2026-05-20

Burgundy is heading toward an early 2026 harvest, with some vineyards now expected to begin picking in August after a spring that pushed the vines ahead of schedule and then left parts of the region unevenly damaged by frost.
The season started unusually early after a warm, wet February accelerated the vegetative cycle from mid-March, according to local vineyard observers. That advance was then interrupted by several cold spells and morning frosts between mid-March and the start of April. The damage was not uniform. It was more pronounced in Chablis, the Grand Auxerrois and the Châtillonnais, where some parcels were hit harder than others.
By late March, Burgundy had already reached an average mid-budburst stage, with 50% of shoots showing green tips, on March 28. That timing is close to 2020, another very early year for the region. But the frost and bud-eating insects created strong differences from one plot to another, leaving growers with a patchwork of vine development across the area.

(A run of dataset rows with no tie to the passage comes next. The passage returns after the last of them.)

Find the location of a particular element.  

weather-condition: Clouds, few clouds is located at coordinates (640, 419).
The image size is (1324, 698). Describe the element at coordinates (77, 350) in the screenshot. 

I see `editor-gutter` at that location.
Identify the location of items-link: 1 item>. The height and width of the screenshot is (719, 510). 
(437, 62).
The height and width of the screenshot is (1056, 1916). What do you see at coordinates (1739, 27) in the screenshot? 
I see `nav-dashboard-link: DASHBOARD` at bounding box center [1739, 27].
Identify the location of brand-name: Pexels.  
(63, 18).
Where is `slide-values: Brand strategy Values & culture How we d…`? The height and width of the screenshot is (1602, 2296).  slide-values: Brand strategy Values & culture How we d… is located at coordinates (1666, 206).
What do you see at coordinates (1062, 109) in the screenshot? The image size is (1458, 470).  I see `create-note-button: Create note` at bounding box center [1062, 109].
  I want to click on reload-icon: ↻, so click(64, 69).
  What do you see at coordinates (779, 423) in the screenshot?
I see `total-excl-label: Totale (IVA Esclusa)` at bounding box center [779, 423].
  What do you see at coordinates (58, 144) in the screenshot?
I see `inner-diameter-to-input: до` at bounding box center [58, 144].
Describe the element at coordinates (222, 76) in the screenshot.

April then brought warmer-than-normal weather that sped up growth again. In some vineyards, the vines were putting out one or two extra leaves each week. That pace has since eased somewhat with cooler weather at the start of May, but vineyard work is already well under way. Growers are carrying out shoot thinning and lifting operations as they try to keep up with the pace of the season.
The next key stage will be flowering, which will help determine whether the crop remains on track for an August harvest. For now, producers are watching closely because an early start does not necessarily mean an easy one. A fast-growing season can raise labor costs, compress vineyard work and increase pressure on teams already dealing with uneven vine development after frost damage.
In Burgundy, where timing often shapes both yield and quality, the coming weeks will be decisive. The region is still far from harvest, but the combination of early growth, spring frost and rapid vegetative development has already set 2026 apart from a more typical year.